Algorithmic foundations for generalizable artificial intelligence models: A Multi-Domain study




AuthorsChaudhary, Jatin K. (

Publishing placeTurku

Publication year2025

Series titleTurun yliopiston julkaisuja - Annales Universitatis F

Number in series62

ISBN978-952-02-0259-0

eISBN978-952-02-0260-6

ISSN2736-9390

eISSN2736-9684

Web address https://urn.fi/URN:ISBN:978-952-02-0260-6


Abstract

The increasing deployment of artificial intelligence (AI) models in high-stakes domains such as medical diagnostics and renewable energy has exposed persistent limitations in their generalizability and reproducibility across varying data sources and computational settings. AI models often fail to maintain stable performance when transferred to new environments, largely due to distributional shifts, limited annotated data, and differences in hardware or acquisition protocols. This thesis addresses the critical challenge of building generalizable AI systems and provides a structured framework for evaluating and fine-tuning these models across diverse domains.
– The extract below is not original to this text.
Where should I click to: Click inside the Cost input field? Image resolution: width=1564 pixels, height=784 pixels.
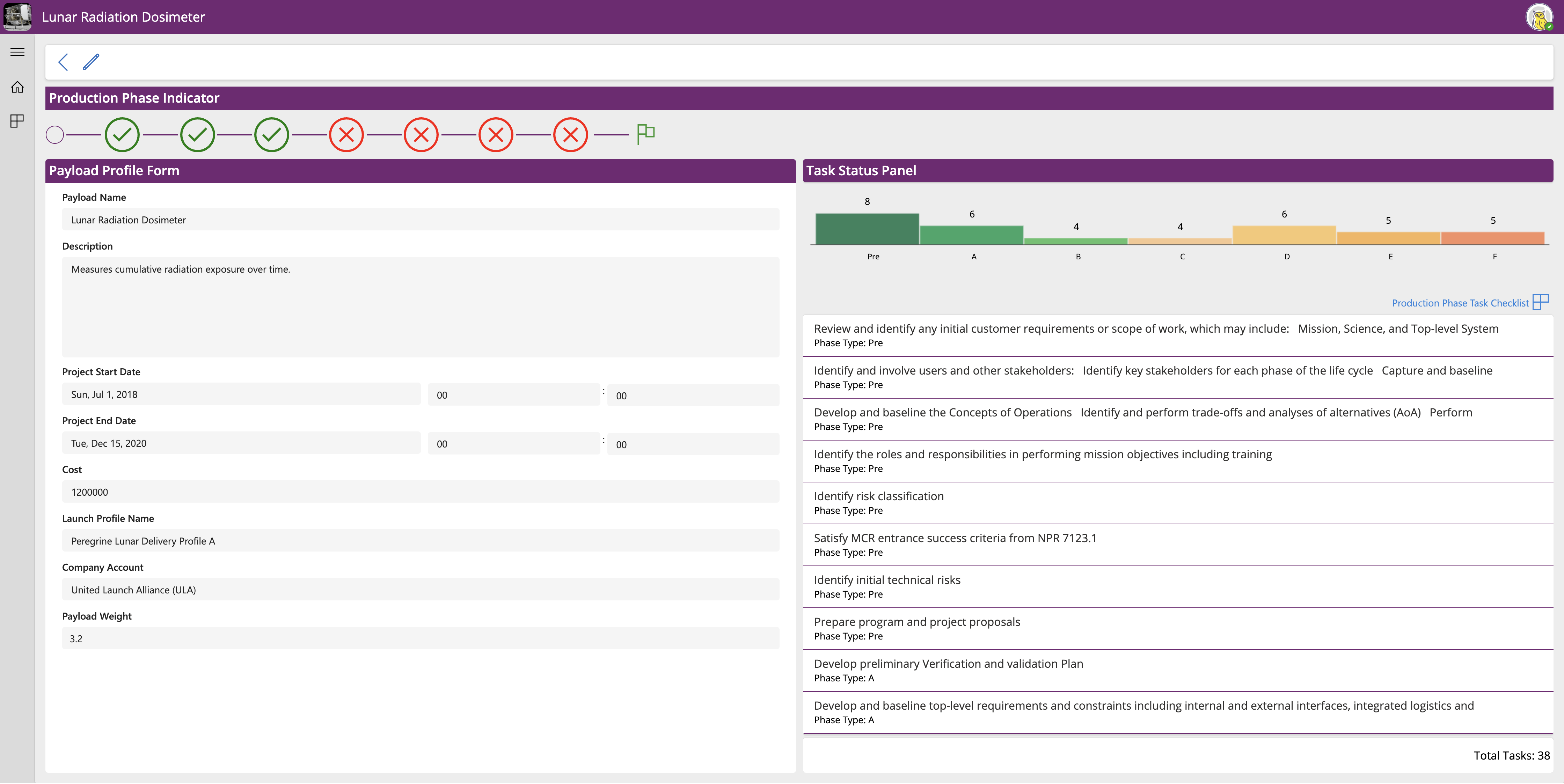pos(420,491)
The core contribution of this dissertation is the development and analysis of foundational models that can be pretrained on heterogeneous datasets and subsequently adapted to new target domains using minimal site-specific data. These models are evaluated in two applied contexts: prostate cancer detection using MRI radiomics, and solar cell performance prediction using simulated photovoltaic datasets. In both domains, the research demonstrates that transfer learning, combined with carefully designed harmonization pipelines and explainability modules, leads to substantial improvements in cross-site adaptability and clinical or scientific relevance.

The theoretical component of the work explores the mathematical principles underlying generalizable learning. Drawing on concepts from Poisson’s equations, continuity equations, and Lyapunov stability, the study proposes an exponential decay mechanism as a theoretically sound learning rate schedule for future implementation. This framework introduces the notion of equiconnectedness ensuring that the superlevel sets of the loss function remain connected under dynamic regularization thereby offering a foundation for convergence stability in overparameterized models. Although not applied in the practical domains presented, these mathematical insights provide direction for the principled design of future optimization strategies.

In the photovoltaic application, a Bayesian Regularized Neural Network is trained on over a million simulated configurations of silicon tandem multi-junction solar cells. The model accurately predicts performance metrics such as open-circuit voltage and fill factor, enabling data-driven optimization of solar devices under diverse environmental conditions. In the medical imaging application, a Vision Transformerbased model is pretrained on radiomic features extracted from multiparametric prostate MRI scans and fine-tuned on site-specific datasets. The model achieves an average AUC of 0.85, with improved results upon local adaptation, and demonstrates robust performance across different scanner vendors and imaging protocols. Integration of SHAP and LIME further facilitates clinical interpretability.

In conclusion, this dissertation contributes to the development of generalizable AI systems by combining practical model-building strategies with rigorous mathematical theory. This dissertation advances the field of artificial intelligence by developing mathematically grounded optimization strategies that enhance neural network performance and stability. By successfully applying these strategies to complex, high-dimensional data landscapes in photovoltaics and medical diagnostics, the research demonstrates the broad applicability and impact of integrating rigorous mathematical theory with practical neural network design and optimization.